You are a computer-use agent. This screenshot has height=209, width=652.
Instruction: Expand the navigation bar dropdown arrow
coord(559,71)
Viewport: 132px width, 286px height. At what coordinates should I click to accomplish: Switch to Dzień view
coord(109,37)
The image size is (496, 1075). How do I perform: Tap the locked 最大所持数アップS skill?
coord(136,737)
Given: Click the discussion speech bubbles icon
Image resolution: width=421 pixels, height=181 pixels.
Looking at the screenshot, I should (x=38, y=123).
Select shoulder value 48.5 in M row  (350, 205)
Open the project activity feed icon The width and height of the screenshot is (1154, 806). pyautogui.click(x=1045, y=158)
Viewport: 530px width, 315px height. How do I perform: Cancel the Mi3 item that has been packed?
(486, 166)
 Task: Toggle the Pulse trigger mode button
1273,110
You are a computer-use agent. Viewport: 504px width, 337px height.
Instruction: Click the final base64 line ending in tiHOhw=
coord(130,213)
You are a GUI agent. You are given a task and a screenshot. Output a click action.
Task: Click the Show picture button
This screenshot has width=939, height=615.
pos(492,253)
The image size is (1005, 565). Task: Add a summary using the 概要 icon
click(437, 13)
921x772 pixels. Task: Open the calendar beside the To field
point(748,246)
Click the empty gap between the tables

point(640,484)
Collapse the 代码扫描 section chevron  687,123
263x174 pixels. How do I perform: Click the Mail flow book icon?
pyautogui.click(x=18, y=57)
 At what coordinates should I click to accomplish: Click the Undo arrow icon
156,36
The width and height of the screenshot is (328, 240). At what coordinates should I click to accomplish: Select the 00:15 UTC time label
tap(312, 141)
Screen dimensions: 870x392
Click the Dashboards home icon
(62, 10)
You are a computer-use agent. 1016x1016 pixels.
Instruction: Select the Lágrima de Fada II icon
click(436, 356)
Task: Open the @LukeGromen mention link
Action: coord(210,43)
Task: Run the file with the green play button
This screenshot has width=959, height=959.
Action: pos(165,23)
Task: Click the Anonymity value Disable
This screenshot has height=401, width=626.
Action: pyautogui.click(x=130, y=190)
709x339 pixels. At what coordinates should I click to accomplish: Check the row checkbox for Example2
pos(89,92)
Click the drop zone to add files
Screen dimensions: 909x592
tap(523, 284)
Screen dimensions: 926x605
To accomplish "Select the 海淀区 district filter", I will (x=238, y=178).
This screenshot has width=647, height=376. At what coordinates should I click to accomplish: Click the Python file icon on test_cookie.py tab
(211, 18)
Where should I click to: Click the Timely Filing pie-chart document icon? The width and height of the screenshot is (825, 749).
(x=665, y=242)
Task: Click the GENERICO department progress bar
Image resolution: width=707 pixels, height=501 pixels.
----
WHAT TO DO: Lines from the one containing "Task: Run the file with the green play button" through the final line of the entries are the only ones to print, and each must match exactly.

EXPECTED ANSWER:
Task: Run the file with the green play button
This screenshot has width=959, height=959.
Action: pos(165,23)
Task: Click the Anonymity value Disable
This screenshot has height=401, width=626.
Action: pyautogui.click(x=130, y=190)
709x339 pixels. At what coordinates should I click to accomplish: Check the row checkbox for Example2
pos(89,92)
Click the drop zone to add files
Screen dimensions: 909x592
tap(523, 284)
Screen dimensions: 926x605
To accomplish "Select the 海淀区 district filter", I will (x=238, y=178).
This screenshot has width=647, height=376. At what coordinates should I click to accomplish: Click the Python file icon on test_cookie.py tab
(211, 18)
Where should I click to: Click the Timely Filing pie-chart document icon? The width and height of the screenshot is (825, 749).
(x=665, y=242)
Task: Click the GENERICO department progress bar
Image resolution: width=707 pixels, height=501 pixels.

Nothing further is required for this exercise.